Reports of cancer start to be more than just rumors

I have resisted paying attention to tweets and anonymous blog posts about sicknesses emerging in Fukushima, but recently there have been a number of credible reports of leukemia being diagnosed among people who have spent time in Fukushima since March 11th, 2011. We can expect TEPCO and other authorities to deny any link between these cases and radiation exposure, and they will probably get away with doing so as long as hospitals don't overflow with hundreds of patients dropping on the sidewalks, banging on the doors begging for treatment. It is impossible to prove definitively that any single case of cancer was caused by radiation or a given exposure to a carcinogen. Even when cases cluster in a certain time and place, the patterns of distribution may resemble random distributions. Real, naturally occurring random distributions show clusters in ways that appear to be non-random and deceive human observers into thinking there is a pattern.

But here's the thing. There is a chance that these cases below were cherry picked out of the number of leukemia cases that occur in a large population every year, but when you reduce that population to the much smaller number of known public figures and persons working at a nuclear accident site, the evidence of a causal relation becomes more persuasive. Another suspicious factor is that some of the cases reported are acute types of cancer and types that occur more commonly in children.

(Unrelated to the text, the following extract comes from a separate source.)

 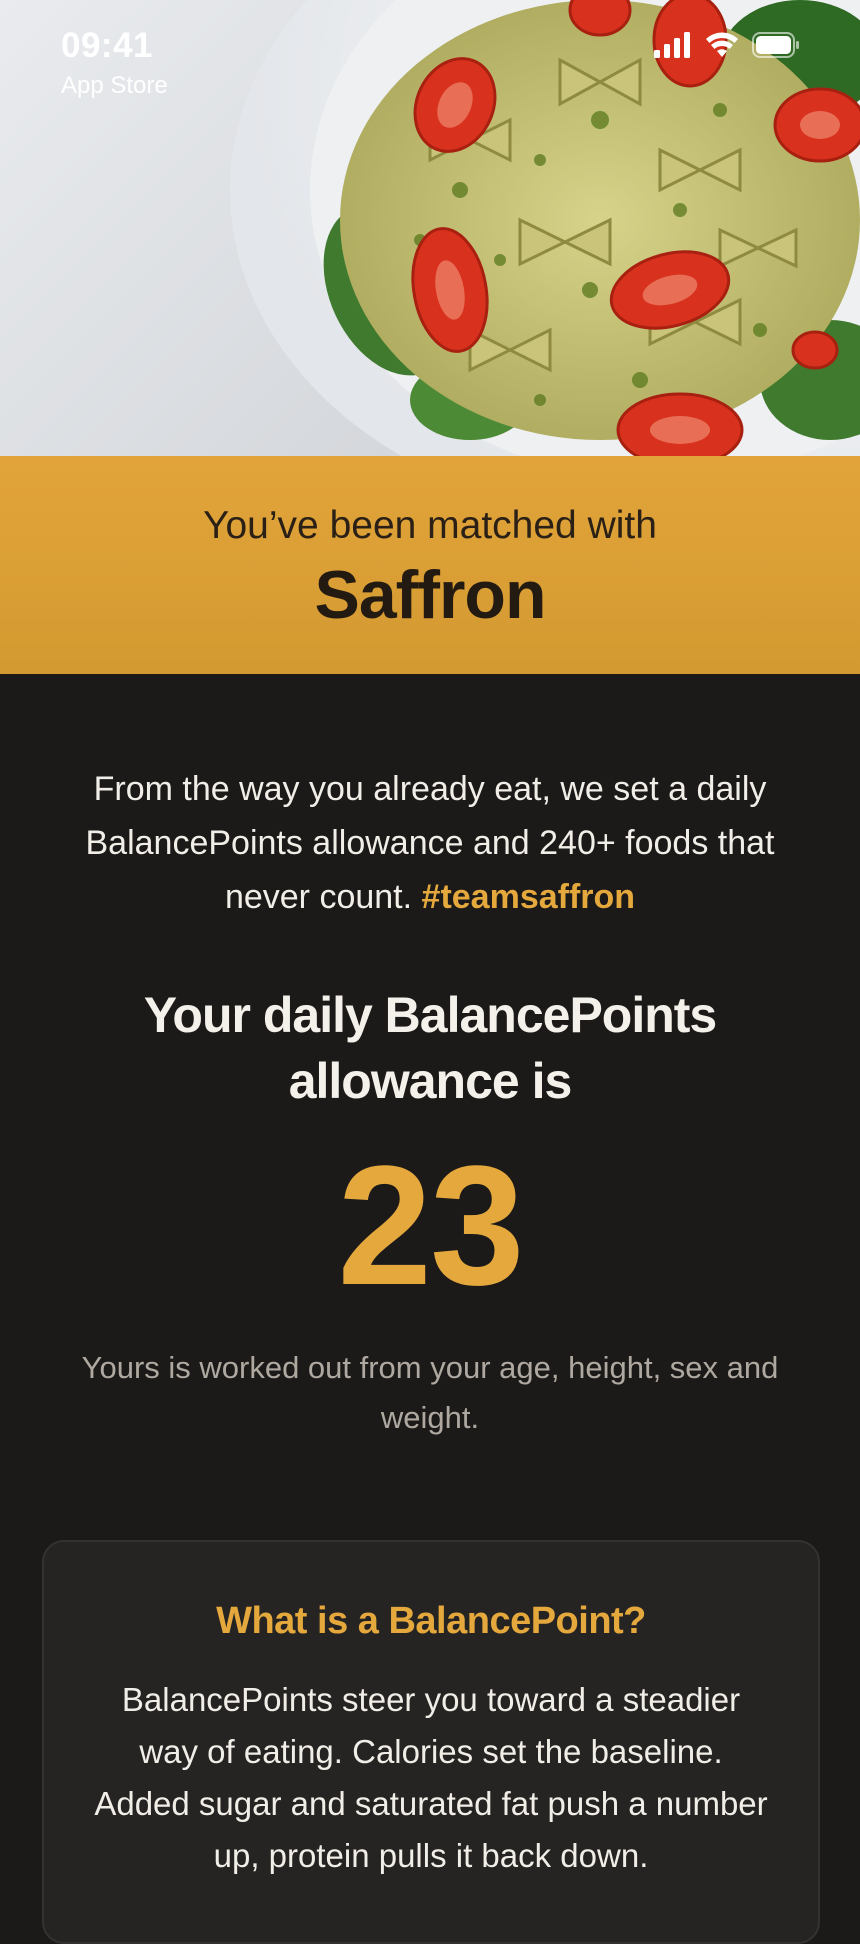 I want to click on wifi-icon, so click(x=722, y=44).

In the list of five people below, one of them was working at the Fukushima Dai-ichi site, two are public figures, one was known through appearances in a local hobby magazine, and the last one is both a public figure and a worker at Fukushima Dai-ichi site. In your country, when was the last time you heard of five prominent personalities being diagnosed with acute, rare types of leukemia in a period of a few months?

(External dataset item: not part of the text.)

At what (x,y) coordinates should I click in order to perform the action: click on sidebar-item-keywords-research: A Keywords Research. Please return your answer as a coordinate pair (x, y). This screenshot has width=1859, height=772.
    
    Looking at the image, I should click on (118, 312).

1. A 40-year-old Fukushima radiation worker died of acute leukemia after working at plant for week.
2. Nagashima Kazuyuki, 30, won a silver medal at Asian wrestling league last year. He has been diagnosed with acute myelocytic leukemia. He trains in Iwaki, Fukushima.
3. Nationally known broadcaster Mr. Otsuka Norikazu was diagnosed with acute lymphatic leukemia. In the months after March 11th, 2011, he spent a lot of time in Fukushima and he made a point of demonstrating the safety of Fukushima food products by eating them on air. 
4. Mr. Abe Hiroto, 23, of Fukushima Prefecture, who wrote columns for a fisher’s magazine called Rod & Reel, died of acute lymphocytic leukemia. He prided himself on living off fish from the local rivers and sea.
5. Masao Yoshida, Plant manager of Fukushima Daiichi
Hospitalized mid-November with an unspecified serious illness that required him to resign. TEPCO denies that his illness was caused by radiation, but of course they would. TEPCO has little credibility left. Besides, they have a motive to not discourage workers still toiling in the danger. If his illness were really unrelated to radiation exposure, they would be eager to tell us what it is. (UPDATE: On December 9, 2011, Mr. Yoshida decided that he wanted the nature of his illness to be made public. TEPCO announced at a press conference that he has esophagal cancer, and insisted it was not caused by radiation, in spite of such a claim being unprovable).

How much evidence would you need to decide to remove yourself to a safer location? I suspect it has always been clear to all authorities involved that large numbers of people are going to get sick. They have probably just decided that, on balance, a massive evacuation would cause more suffering than the illness caused by radiation. From the outset, it's been a given that X number of people are going to suffer loss of livelihood, health or life. They are hoping they will be able to treat most of the cancers and other health problems with good chances of survivability (money has been pledged for a new cancer hospital!) and still keep Fukushima City and Prefecture functioning as some kind of viable human settlement. Good luck with that as the cases pile up. Time will soon tell how wise this decision was.